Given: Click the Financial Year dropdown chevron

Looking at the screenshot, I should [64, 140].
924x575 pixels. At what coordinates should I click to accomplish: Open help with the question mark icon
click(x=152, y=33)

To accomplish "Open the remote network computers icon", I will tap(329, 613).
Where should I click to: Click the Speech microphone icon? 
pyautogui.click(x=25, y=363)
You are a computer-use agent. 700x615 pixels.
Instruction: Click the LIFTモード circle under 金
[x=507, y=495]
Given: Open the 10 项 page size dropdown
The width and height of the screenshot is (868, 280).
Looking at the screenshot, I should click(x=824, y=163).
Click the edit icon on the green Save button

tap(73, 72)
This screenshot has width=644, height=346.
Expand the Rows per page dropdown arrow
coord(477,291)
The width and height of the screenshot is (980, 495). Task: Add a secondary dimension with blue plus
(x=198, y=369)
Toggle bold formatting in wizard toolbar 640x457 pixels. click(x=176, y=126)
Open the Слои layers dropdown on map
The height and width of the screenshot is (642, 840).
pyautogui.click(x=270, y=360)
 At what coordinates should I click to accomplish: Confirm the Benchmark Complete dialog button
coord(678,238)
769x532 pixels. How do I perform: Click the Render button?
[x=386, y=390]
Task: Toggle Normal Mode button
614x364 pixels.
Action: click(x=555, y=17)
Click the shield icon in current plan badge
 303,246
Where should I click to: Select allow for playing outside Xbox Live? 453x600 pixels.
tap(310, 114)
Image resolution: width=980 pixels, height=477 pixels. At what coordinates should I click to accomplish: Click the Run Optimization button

EXERCISE AIM: Reproduce the listing above in full, word for word.

RESULT BELOW:
Given: Click the Financial Year dropdown chevron

Looking at the screenshot, I should [64, 140].
924x575 pixels. At what coordinates should I click to accomplish: Open help with the question mark icon
click(x=152, y=33)

To accomplish "Open the remote network computers icon", I will tap(329, 613).
Where should I click to: Click the Speech microphone icon? 
pyautogui.click(x=25, y=363)
You are a computer-use agent. 700x615 pixels.
Instruction: Click the LIFTモード circle under 金
[x=507, y=495]
Given: Open the 10 项 page size dropdown
The width and height of the screenshot is (868, 280).
Looking at the screenshot, I should click(x=824, y=163).
Click the edit icon on the green Save button

tap(73, 72)
This screenshot has width=644, height=346.
Expand the Rows per page dropdown arrow
coord(477,291)
The width and height of the screenshot is (980, 495). Task: Add a secondary dimension with blue plus
(x=198, y=369)
Toggle bold formatting in wizard toolbar 640x457 pixels. click(x=176, y=126)
Open the Слои layers dropdown on map
The height and width of the screenshot is (642, 840).
pyautogui.click(x=270, y=360)
 At what coordinates should I click to accomplish: Confirm the Benchmark Complete dialog button
coord(678,238)
769x532 pixels. How do I perform: Click the Render button?
[x=386, y=390]
Task: Toggle Normal Mode button
614x364 pixels.
Action: click(x=555, y=17)
Click the shield icon in current plan badge
 303,246
Where should I click to: Select allow for playing outside Xbox Live? 453x600 pixels.
tap(310, 114)
Image resolution: width=980 pixels, height=477 pixels. At what coordinates should I click to accomplish: Click the Run Optimization button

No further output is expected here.